[AIM OF THE TASK]: Rewrite the data below, substituting "Directive" for each occurrence of "Instruction" and leaving everything else unchanged.
☆ ☆ ☆ ☆ ☆
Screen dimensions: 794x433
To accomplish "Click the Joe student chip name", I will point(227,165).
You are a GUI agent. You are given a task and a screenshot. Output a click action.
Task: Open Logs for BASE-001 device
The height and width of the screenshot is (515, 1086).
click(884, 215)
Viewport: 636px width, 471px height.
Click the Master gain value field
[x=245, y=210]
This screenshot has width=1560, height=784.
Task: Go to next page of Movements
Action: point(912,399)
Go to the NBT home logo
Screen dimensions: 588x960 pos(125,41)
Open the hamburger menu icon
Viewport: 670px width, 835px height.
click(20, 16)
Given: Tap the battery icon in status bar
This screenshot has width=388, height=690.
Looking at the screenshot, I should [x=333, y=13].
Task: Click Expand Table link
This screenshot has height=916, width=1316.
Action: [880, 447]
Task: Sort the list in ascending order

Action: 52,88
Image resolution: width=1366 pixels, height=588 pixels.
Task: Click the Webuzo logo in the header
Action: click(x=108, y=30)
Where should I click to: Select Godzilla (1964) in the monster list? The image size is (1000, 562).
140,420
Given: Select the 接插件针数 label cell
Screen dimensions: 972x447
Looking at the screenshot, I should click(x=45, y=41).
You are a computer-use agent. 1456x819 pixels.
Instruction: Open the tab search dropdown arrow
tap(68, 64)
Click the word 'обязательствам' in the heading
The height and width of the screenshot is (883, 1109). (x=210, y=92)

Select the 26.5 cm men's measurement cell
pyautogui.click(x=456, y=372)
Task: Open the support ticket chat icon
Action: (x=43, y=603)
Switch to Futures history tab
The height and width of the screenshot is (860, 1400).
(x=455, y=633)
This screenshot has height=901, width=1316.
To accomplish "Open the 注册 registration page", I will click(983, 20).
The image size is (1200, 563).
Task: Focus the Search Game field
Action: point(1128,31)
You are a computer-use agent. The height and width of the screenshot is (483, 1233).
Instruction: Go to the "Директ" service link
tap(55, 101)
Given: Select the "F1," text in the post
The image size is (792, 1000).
☆ ☆ ☆ ☆ ☆
[RESULT]:
Screen dimensions: 794x433
To accomplish "Click the Joe student chip name", I will point(227,165).
You are a GUI agent. You are given a task and a screenshot. Output a click action.
Task: Open Logs for BASE-001 device
The height and width of the screenshot is (515, 1086).
click(884, 215)
Viewport: 636px width, 471px height.
Click the Master gain value field
[x=245, y=210]
This screenshot has width=1560, height=784.
Task: Go to next page of Movements
Action: point(912,399)
Go to the NBT home logo
Screen dimensions: 588x960 pos(125,41)
Open the hamburger menu icon
Viewport: 670px width, 835px height.
click(20, 16)
Given: Tap the battery icon in status bar
This screenshot has width=388, height=690.
Looking at the screenshot, I should [x=333, y=13].
Task: Click Expand Table link
This screenshot has height=916, width=1316.
Action: [880, 447]
Task: Sort the list in ascending order

Action: 52,88
Image resolution: width=1366 pixels, height=588 pixels.
Task: Click the Webuzo logo in the header
Action: click(x=108, y=30)
Where should I click to: Select Godzilla (1964) in the monster list? The image size is (1000, 562).
140,420
Given: Select the 接插件针数 label cell
Screen dimensions: 972x447
Looking at the screenshot, I should click(x=45, y=41).
You are a computer-use agent. 1456x819 pixels.
Directive: Open the tab search dropdown arrow
tap(68, 64)
Click the word 'обязательствам' in the heading
The height and width of the screenshot is (883, 1109). (x=210, y=92)

Select the 26.5 cm men's measurement cell
pyautogui.click(x=456, y=372)
Task: Open the support ticket chat icon
Action: (x=43, y=603)
Switch to Futures history tab
The height and width of the screenshot is (860, 1400).
(x=455, y=633)
This screenshot has height=901, width=1316.
To accomplish "Open the 注册 registration page", I will click(983, 20).
The image size is (1200, 563).
Task: Focus the Search Game field
Action: point(1128,31)
You are a computer-use agent. The height and width of the screenshot is (483, 1233).
Directive: Go to the "Директ" service link
tap(55, 101)
Given: Select the "F1," text in the post
The image size is (792, 1000).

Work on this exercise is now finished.